_What to do_. In the movie review below, please name the condition that Trevor has.
==== Source document ====
‘The Fundamentals of Caring’ Netflix Original Review
Put Paul Rudd in a movie, and I’m going to watch it. I am far from alone in this. The Fundamentals of Caring bets big on Rudd’s ability to charm an audience. Rudd succeeds wildly, but as a whole the film is middling.
Ben (Rudd) is a new personal caregiver trying to bounce back from a personal tragedy and divorce. He has taken a new job to care for Trevor (Craig Roberts), who has Duchenne Muscular Dystrophy. Trevor and his mother, Elsa (Jennifer Ehle) have moved to America for her work and she is terribly concerned with finding the right caregiver. Ben and Trevor hit it off over poop jokes and Ben gets the job.
Game of Thrones has instilled in me a distrust of skinny, young English men with a mischievous streak, which made Trevor’s character a bit hard to read at first. He loves pranks and making Ben uncomfortable, but the reason for all this behavior is to show his condition is not something to be overcome; it is a part of him, and he wants no sad eyes pointed his direction. Once Ben keys into this, the buddy comedy begins.
The time they spend together is presented through humorous montages full of improved bits that make Rudd so endearing. Roberts keeps pace with his onscreen counterpart and is wonderful in his role. The movie could have been an hour and a half of just these two learning together, growing together and becoming better together. That would have been a fine movie, and our spending the first half of the film with these two is expertly crafted. The direction is solid, and the pain both characters feel comes through in nuanced performances that certainly had Sundance abuzz when the film debuted there. The writing is top notch for the first half of the film.
Then comes the road trip. Trevor is fascinated with America’s roadside attractions and–in particular, the ‘world’s deepest pit.’ He creates a situation that allows the road trip to occur, and the movie sets on a new path. The road trip is a wonderful device for forcing characters to move to new places where they can experience different emotions, witness new events and meet new people. Here it is used to cram as many audience-manipulating moments as possible.
==== Data shown ====
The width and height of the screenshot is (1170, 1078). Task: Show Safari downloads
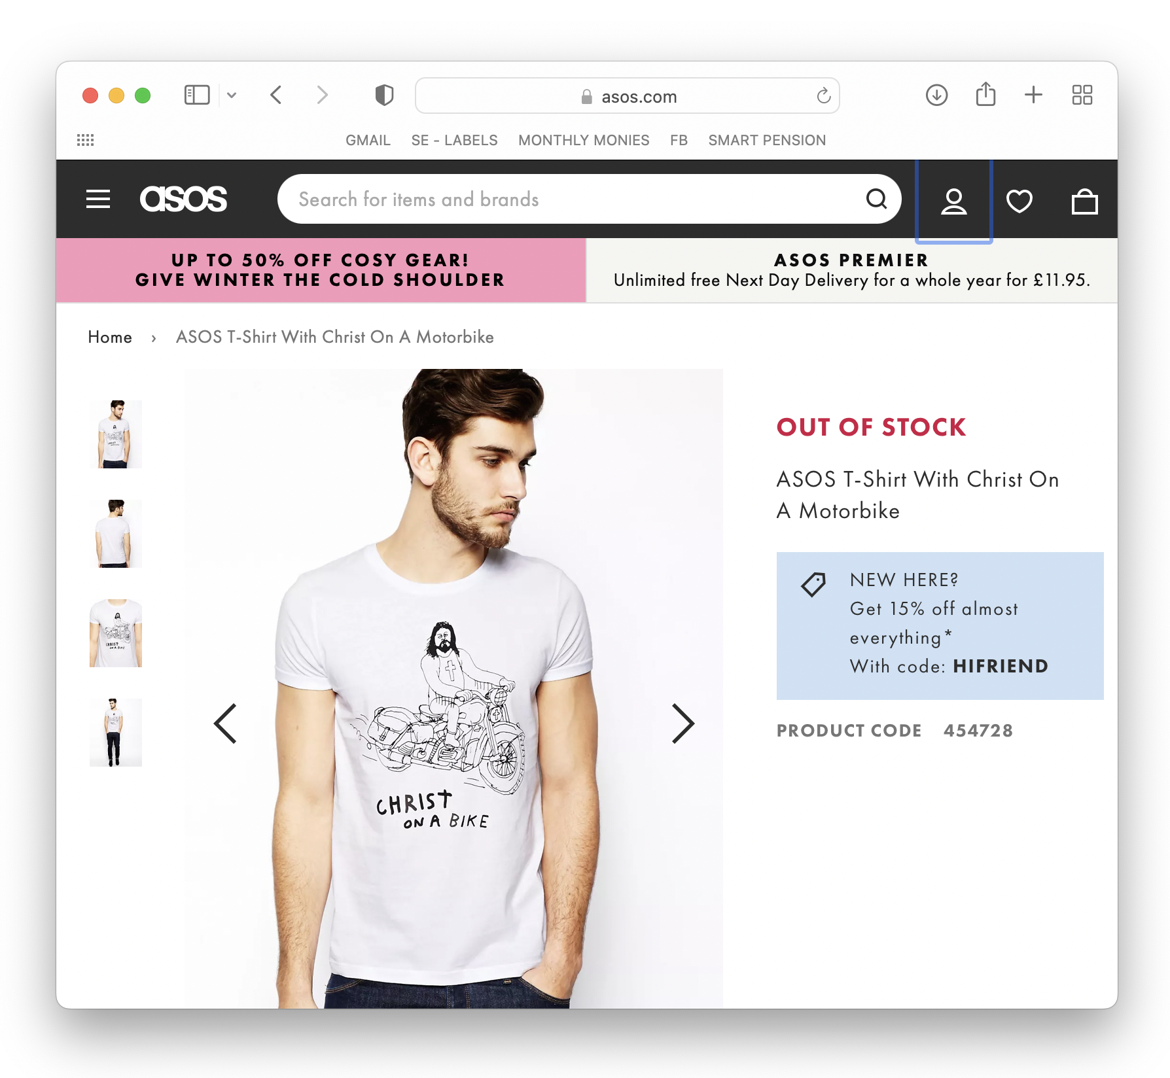point(936,96)
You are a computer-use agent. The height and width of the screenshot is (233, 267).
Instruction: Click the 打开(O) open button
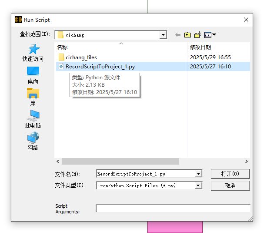230,174

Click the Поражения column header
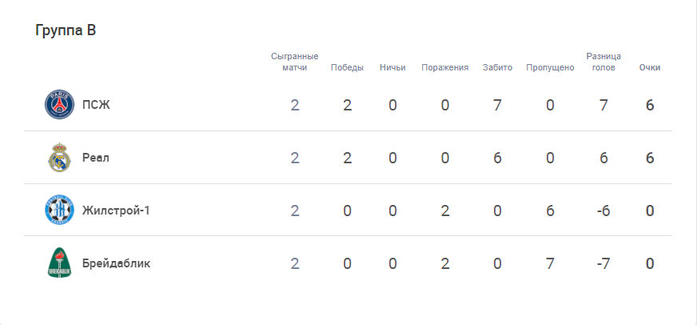point(445,68)

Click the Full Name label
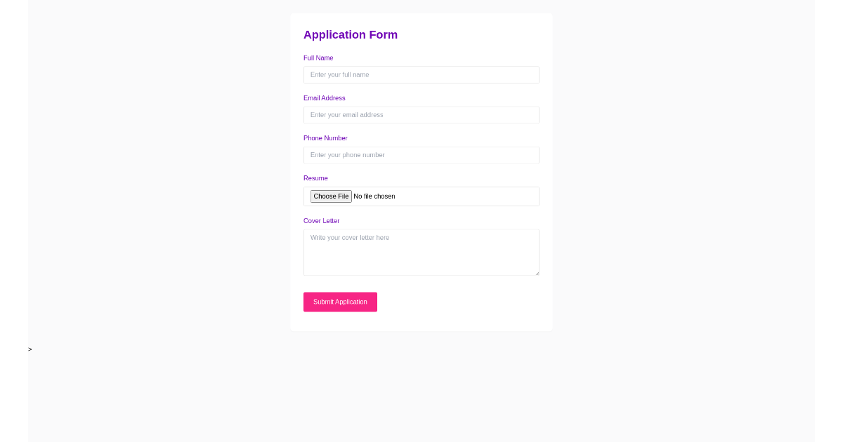[318, 58]
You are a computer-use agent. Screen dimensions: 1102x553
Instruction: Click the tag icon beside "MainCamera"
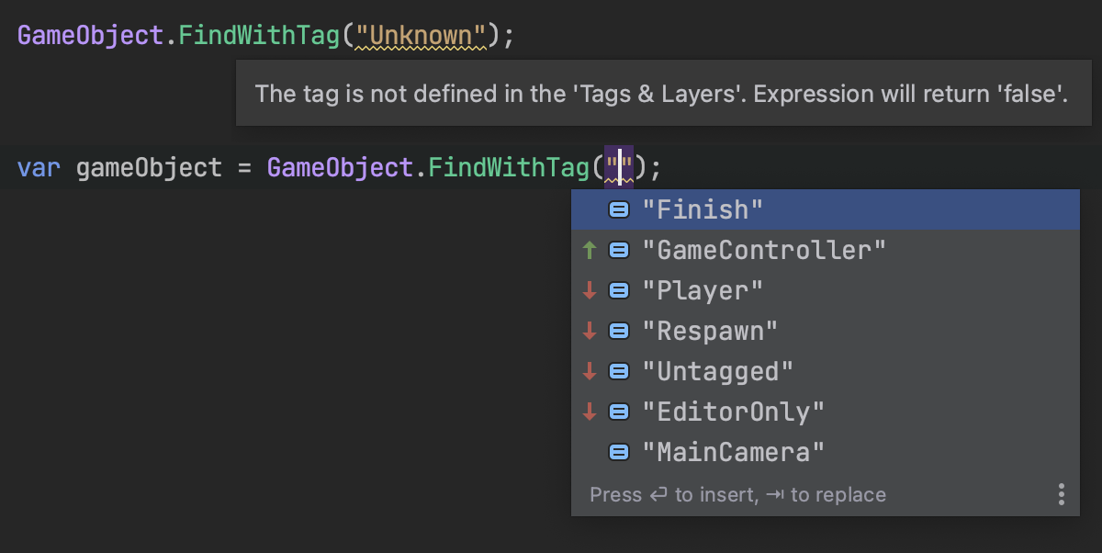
====
_Completed exercise_. Duchenne Muscular Dystrophy